Work instructions: Each record is to be given again without alteration.

++++++++++

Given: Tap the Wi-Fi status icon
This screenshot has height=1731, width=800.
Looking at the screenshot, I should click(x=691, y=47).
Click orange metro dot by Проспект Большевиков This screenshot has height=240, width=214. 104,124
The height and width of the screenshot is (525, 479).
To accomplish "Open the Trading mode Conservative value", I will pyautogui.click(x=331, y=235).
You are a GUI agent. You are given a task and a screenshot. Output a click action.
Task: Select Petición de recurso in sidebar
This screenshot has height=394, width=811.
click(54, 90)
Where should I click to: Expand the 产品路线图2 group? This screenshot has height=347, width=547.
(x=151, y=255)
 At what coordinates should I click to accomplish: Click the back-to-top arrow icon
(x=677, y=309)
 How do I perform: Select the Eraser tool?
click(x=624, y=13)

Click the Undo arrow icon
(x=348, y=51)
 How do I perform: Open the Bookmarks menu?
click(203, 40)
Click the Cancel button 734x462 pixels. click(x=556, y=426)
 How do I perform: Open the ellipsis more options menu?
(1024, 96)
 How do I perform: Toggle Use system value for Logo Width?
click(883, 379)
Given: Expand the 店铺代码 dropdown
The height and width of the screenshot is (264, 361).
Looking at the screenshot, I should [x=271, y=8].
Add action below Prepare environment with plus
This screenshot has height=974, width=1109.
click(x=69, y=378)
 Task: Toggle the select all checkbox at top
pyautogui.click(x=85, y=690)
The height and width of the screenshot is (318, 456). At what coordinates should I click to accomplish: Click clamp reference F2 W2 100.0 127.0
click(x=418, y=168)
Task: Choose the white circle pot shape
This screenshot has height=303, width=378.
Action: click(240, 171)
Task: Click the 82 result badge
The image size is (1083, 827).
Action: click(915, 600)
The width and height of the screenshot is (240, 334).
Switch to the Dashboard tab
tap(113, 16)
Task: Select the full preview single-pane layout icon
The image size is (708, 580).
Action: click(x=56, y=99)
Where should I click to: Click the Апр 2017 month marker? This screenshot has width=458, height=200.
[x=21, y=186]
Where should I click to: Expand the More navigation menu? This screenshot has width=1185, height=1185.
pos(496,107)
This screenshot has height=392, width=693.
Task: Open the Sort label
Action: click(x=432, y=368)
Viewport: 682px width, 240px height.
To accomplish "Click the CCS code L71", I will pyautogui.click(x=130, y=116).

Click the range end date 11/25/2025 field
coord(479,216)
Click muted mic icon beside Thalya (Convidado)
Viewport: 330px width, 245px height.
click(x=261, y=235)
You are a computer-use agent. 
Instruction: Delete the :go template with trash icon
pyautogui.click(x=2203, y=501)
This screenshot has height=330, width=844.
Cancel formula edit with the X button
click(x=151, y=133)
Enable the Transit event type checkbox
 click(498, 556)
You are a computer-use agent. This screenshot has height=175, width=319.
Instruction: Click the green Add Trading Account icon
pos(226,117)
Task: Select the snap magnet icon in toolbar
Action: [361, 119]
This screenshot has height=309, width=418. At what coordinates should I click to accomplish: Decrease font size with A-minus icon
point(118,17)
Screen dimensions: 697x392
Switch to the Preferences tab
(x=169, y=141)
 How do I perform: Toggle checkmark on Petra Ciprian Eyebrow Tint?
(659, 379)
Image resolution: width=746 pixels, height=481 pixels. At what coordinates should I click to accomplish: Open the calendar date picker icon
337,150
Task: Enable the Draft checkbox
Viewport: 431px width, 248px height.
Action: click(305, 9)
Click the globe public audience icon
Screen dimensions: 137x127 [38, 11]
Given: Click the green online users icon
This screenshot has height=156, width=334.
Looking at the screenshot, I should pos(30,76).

++++++++++

Output for this exercise:
Given: Tap the Wi-Fi status icon
This screenshot has height=1731, width=800.
Looking at the screenshot, I should click(x=691, y=47).
Click orange metro dot by Проспект Большевиков This screenshot has height=240, width=214. 104,124
The height and width of the screenshot is (525, 479).
To accomplish "Open the Trading mode Conservative value", I will pyautogui.click(x=331, y=235).
You are a GUI agent. You are given a task and a screenshot. Output a click action.
Task: Select Petición de recurso in sidebar
This screenshot has height=394, width=811.
click(54, 90)
Where should I click to: Expand the 产品路线图2 group? This screenshot has height=347, width=547.
(x=151, y=255)
 At what coordinates should I click to accomplish: Click the back-to-top arrow icon
(x=677, y=309)
 How do I perform: Select the Eraser tool?
click(x=624, y=13)

Click the Undo arrow icon
(x=348, y=51)
 How do I perform: Open the Bookmarks menu?
click(203, 40)
Click the Cancel button 734x462 pixels. click(x=556, y=426)
 How do I perform: Open the ellipsis more options menu?
(1024, 96)
 How do I perform: Toggle Use system value for Logo Width?
click(883, 379)
Given: Expand the 店铺代码 dropdown
The height and width of the screenshot is (264, 361).
Looking at the screenshot, I should [x=271, y=8].
Add action below Prepare environment with plus
This screenshot has height=974, width=1109.
click(x=69, y=378)
 Task: Toggle the select all checkbox at top
pyautogui.click(x=85, y=690)
The height and width of the screenshot is (318, 456). At what coordinates should I click to accomplish: Click clamp reference F2 W2 100.0 127.0
click(x=418, y=168)
Task: Choose the white circle pot shape
This screenshot has height=303, width=378.
Action: click(240, 171)
Task: Click the 82 result badge
The image size is (1083, 827).
Action: click(915, 600)
The width and height of the screenshot is (240, 334).
Switch to the Dashboard tab
tap(113, 16)
Task: Select the full preview single-pane layout icon
The image size is (708, 580).
Action: click(x=56, y=99)
Where should I click to: Click the Апр 2017 month marker? This screenshot has width=458, height=200.
[x=21, y=186]
Where should I click to: Expand the More navigation menu? This screenshot has width=1185, height=1185.
pos(496,107)
This screenshot has height=392, width=693.
Task: Open the Sort label
Action: click(x=432, y=368)
Viewport: 682px width, 240px height.
To accomplish "Click the CCS code L71", I will pyautogui.click(x=130, y=116).

Click the range end date 11/25/2025 field
coord(479,216)
Click muted mic icon beside Thalya (Convidado)
Viewport: 330px width, 245px height.
click(x=261, y=235)
You are a computer-use agent. 
Instruction: Delete the :go template with trash icon
pyautogui.click(x=2203, y=501)
This screenshot has height=330, width=844.
Cancel formula edit with the X button
click(x=151, y=133)
Enable the Transit event type checkbox
 click(498, 556)
You are a computer-use agent. This screenshot has height=175, width=319.
Instruction: Click the green Add Trading Account icon
pos(226,117)
Task: Select the snap magnet icon in toolbar
Action: [361, 119]
This screenshot has height=309, width=418. At what coordinates should I click to accomplish: Decrease font size with A-minus icon
point(118,17)
Screen dimensions: 697x392
Switch to the Preferences tab
(x=169, y=141)
 How do I perform: Toggle checkmark on Petra Ciprian Eyebrow Tint?
(659, 379)
Image resolution: width=746 pixels, height=481 pixels. At what coordinates should I click to accomplish: Open the calendar date picker icon
337,150
Task: Enable the Draft checkbox
Viewport: 431px width, 248px height.
Action: click(305, 9)
Click the globe public audience icon
Screen dimensions: 137x127 [38, 11]
Given: Click the green online users icon
This screenshot has height=156, width=334.
Looking at the screenshot, I should pos(30,76).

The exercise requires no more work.